Les dépenses vont continuer à augmenter
Les pays de l’UE ont maintenant mis en place 314 milliards d’euros jusqu’à présent depuis septembre 2021, selon Bruegel.

“Ce chiffre est appelé à augmenter car les prix de l’énergie restent élevés”, a déclaré à l’AFP Simone Tagliapietra, chargée de recherche à Bruegel.

La facture énergétique d’une famille européenne type pourrait atteindre 500 euros par mois au début de l’année prochaine, contre 160 euros en 2021, selon la banque d’investissement américaine Goldman Sachs.

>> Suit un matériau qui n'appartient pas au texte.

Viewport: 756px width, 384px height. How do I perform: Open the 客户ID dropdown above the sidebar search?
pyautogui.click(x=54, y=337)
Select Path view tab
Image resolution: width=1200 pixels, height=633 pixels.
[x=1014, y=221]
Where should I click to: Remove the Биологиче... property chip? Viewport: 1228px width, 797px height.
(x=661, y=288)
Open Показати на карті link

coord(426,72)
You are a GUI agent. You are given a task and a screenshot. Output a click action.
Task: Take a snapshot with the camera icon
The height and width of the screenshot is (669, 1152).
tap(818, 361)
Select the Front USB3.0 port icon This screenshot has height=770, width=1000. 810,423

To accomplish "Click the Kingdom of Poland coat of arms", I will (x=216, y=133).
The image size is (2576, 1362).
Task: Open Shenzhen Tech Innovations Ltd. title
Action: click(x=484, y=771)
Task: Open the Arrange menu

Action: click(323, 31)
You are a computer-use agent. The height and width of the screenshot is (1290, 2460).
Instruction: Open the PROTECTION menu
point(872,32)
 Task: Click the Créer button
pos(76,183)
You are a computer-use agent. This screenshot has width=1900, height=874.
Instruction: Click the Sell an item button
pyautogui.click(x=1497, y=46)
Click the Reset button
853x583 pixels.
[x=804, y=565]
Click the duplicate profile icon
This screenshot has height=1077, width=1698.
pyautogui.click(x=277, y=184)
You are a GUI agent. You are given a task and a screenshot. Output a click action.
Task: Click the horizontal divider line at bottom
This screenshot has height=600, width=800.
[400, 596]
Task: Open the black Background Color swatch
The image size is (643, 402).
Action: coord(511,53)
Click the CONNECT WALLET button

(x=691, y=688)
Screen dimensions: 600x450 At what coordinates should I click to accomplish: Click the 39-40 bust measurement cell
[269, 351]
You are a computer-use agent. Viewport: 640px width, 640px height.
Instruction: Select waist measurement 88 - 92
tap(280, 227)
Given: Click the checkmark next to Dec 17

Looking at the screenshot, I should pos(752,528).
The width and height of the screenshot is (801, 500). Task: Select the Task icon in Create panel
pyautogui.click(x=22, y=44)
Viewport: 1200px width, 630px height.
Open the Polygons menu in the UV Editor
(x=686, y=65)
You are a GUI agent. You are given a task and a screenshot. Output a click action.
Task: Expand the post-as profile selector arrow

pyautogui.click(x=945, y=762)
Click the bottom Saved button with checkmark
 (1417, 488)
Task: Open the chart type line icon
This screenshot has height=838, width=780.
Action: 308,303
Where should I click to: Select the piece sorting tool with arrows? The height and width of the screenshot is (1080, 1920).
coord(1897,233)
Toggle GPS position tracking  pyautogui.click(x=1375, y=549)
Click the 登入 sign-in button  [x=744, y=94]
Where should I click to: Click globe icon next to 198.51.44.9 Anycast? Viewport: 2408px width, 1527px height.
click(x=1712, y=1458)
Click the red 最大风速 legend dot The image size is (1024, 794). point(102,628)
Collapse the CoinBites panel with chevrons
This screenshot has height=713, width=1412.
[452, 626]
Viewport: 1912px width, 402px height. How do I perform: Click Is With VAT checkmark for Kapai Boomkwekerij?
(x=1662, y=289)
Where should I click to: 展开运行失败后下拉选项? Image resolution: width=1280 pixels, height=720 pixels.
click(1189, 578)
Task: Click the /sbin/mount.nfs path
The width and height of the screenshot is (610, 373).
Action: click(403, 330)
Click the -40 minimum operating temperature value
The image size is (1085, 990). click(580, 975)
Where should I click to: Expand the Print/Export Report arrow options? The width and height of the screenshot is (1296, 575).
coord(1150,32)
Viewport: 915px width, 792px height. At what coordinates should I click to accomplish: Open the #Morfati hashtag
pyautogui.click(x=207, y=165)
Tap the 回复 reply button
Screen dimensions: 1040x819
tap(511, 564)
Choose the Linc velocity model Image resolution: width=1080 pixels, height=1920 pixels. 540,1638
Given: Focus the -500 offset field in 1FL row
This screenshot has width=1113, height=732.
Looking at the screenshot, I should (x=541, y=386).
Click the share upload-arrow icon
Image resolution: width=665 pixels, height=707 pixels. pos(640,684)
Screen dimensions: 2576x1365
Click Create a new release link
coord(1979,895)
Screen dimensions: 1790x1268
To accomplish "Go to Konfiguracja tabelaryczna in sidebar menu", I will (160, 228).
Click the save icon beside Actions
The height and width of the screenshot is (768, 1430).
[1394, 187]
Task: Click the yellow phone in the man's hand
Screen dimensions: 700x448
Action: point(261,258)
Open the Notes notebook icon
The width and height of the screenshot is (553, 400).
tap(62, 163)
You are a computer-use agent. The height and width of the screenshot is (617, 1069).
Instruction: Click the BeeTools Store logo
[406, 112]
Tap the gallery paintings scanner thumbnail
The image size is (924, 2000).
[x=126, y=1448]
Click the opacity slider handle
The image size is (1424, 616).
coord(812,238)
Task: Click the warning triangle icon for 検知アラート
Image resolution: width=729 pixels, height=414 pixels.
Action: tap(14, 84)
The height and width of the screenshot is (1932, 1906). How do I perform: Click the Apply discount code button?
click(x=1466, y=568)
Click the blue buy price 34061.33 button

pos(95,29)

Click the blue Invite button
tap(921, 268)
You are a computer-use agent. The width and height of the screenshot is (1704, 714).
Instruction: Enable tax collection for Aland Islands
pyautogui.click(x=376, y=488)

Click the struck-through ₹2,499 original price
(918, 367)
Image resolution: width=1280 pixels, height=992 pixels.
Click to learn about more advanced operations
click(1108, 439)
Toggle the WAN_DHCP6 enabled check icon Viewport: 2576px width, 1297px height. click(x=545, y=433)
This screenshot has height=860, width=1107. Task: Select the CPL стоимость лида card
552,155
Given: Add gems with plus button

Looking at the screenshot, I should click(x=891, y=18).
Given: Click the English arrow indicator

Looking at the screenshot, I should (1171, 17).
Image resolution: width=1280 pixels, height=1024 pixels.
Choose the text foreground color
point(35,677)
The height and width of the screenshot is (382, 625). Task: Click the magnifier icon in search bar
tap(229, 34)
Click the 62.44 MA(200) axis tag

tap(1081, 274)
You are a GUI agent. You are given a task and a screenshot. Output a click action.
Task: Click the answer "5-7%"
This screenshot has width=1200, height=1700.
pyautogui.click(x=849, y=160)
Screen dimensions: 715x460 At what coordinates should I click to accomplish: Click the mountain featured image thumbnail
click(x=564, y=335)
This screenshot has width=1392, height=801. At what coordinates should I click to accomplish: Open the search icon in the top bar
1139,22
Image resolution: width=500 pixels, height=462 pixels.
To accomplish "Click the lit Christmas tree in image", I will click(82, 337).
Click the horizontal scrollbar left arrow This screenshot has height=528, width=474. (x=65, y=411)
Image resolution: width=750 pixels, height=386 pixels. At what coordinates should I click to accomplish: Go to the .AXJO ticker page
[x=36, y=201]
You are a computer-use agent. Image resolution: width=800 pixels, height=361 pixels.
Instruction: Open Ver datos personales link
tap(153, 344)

Les mesures destinées à aider les consommateurs vont d’une taxe spéciale sur les bénéfices excédentaires en Italie au gel des prix de l’énergie en France, en passant par des subventions aux transports publics en Allemagne.

Mais les dépenses font suite à une réponse pandémique qui a augmenté la dette publique, laquelle représentait au premier trimestre 189 % du PIB de la Grèce, 153 % en Italie, 127 % au Portugal, 118 % en Espagne et 114 % en France.

“Initialement conçues comme une réponse temporaire à ce qui était censé être un problème temporaire, ces mesures ont pris de l’ampleur et sont devenues structurelles”, a déclaré M. Tagliapietra.

“Cette situation n’est clairement pas viable du point de vue des finances publiques. Il est important que les gouvernements fassent un effort pour concentrer cette action sur les ménages et les entreprises les plus vulnérables, autant que possible.”

Réforme budgétaire
La hausse des dépenses intervient alors que les coûts d’emprunt augmentent. En juillet, la Banque centrale européenne a relevé son taux pour la première fois en plus de dix ans afin de lutter contre l’inflation galopante, alimentée par la flambée des prix de l’énergie.

Le rendement des obligations souveraines françaises à 10 ans a atteint mardi 2,5 %, son plus haut niveau depuis huit ans, tandis que l’Allemagne paie désormais 1,8 % d’intérêts après avoir affiché un taux négatif en début d’année.

Le taux appliqué à l’Italie a quadruplé, passant de 1 % au début de l’année à 4 % aujourd’hui, ravivant le spectre de la crise de la dette qui a menacé la zone euro il y a dix ans.

“Il est essentiel d’éviter les crises de la dette qui pourraient avoir des effets déstabilisants importants et mettre en danger l’UE elle-même”, a averti le Fonds monétaire international dans un récent blog appelant à des réformes des règles budgétaires.

L’UE a suspendu jusqu’en 2023 les règles qui limitent le déficit public des pays à trois pour cent du PIB et la dette à 60 pour cent.

La Commission européenne prévoit de présenter le mois prochain des propositions visant à réformer les règles budgétaires du bloc des 27 nations, qui ont été ébranlées par les crises.